CIMB Research retains Add for Berjaya Food

CIMB Equities Research is maintaining its Add for Berjaya Food with potential re-rating catalysts are stronger sales on the back of a recovery in consumer spending and new contribution from its fast moving consumer goods (FMCG) business in FY17.

However, the research house had on Thursday reduced its target price from RM3.27 to RM2.35. This was based on an unchanged 23.7 times target price-to-earnings which is a 30% premium over its peer average.

It said on Thursday that BFood’s 3QFY16 revenue rose 10.3% on-year to RM147.3mil but core net profit fell 14.4% on-year to RM7.4mil.

This brought BFood’s 9MFY16 core earnings to RM19.7mil (+0.3% on-year), with revenue surging 67.1% on-year to RM415.1mil.
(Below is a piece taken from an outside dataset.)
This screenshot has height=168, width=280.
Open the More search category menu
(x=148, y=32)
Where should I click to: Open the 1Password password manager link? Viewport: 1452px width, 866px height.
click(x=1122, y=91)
“Nevertheless, this was below our and consensus expectations, making up only 48% and 57% of full-year estimates, mainly on the back of the weaker-than-expected performance from its Indonesian and Singaporean operations,” it said.
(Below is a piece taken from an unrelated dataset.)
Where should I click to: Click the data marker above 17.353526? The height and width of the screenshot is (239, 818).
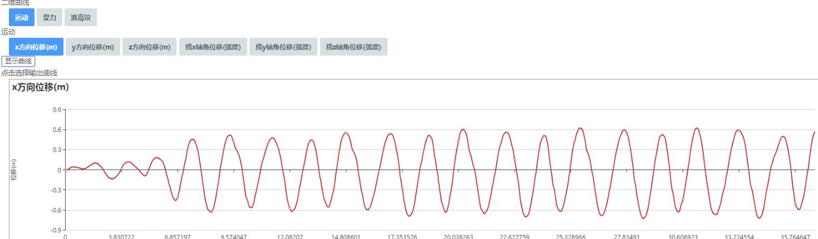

CIMB Research said there was positive same store sales growth (SSSG) of 4.4% on-year for Starbucks in 9MFY16.

BFood’s 9MFY16 revenue growth was mainly fuelled by: 1) the full consolidation impact from the remaining 50% of Berjaya Starbucks since September 2014, 2) stronger SSSG at Starbucks, and 3) new Starbucks stores (+13 stores on-year).

While Malaysia’s revenue jumped 81.5% on-year mainly due to the consolidation of the Starbucks franchise, revenues from Indonesia and Singapore weakened by 6.3% and 2.3% on-year, respectively.

Starbucks recorded SSSG of 4.4% on-year, while KRR Malaysia and Indonesia saw SSSG drop 16.5% and 9.5% on-year in 9MFY16, respectively.

Meanwhile, Singapore’s Jollibean business also saw weak SSSG of -5.5% on-year.

Indonesian operations remained in the red while its Singapore operations recorded a loss of RM500,0000 versus a profit of RM600,000 in 9MFY15.

BFood also incurred higher financing costs of RM9.5mil (due to the acquisition of Starbucks) and higher effective tax rates, which led to flattish core earnings growth.

“We cut our FY16-18 earnings forecasts by 34%-46% to reflect slower performance from KRR in Indonesia and Malaysia and to take into account the higher effective tax rates,” CIMB Research added.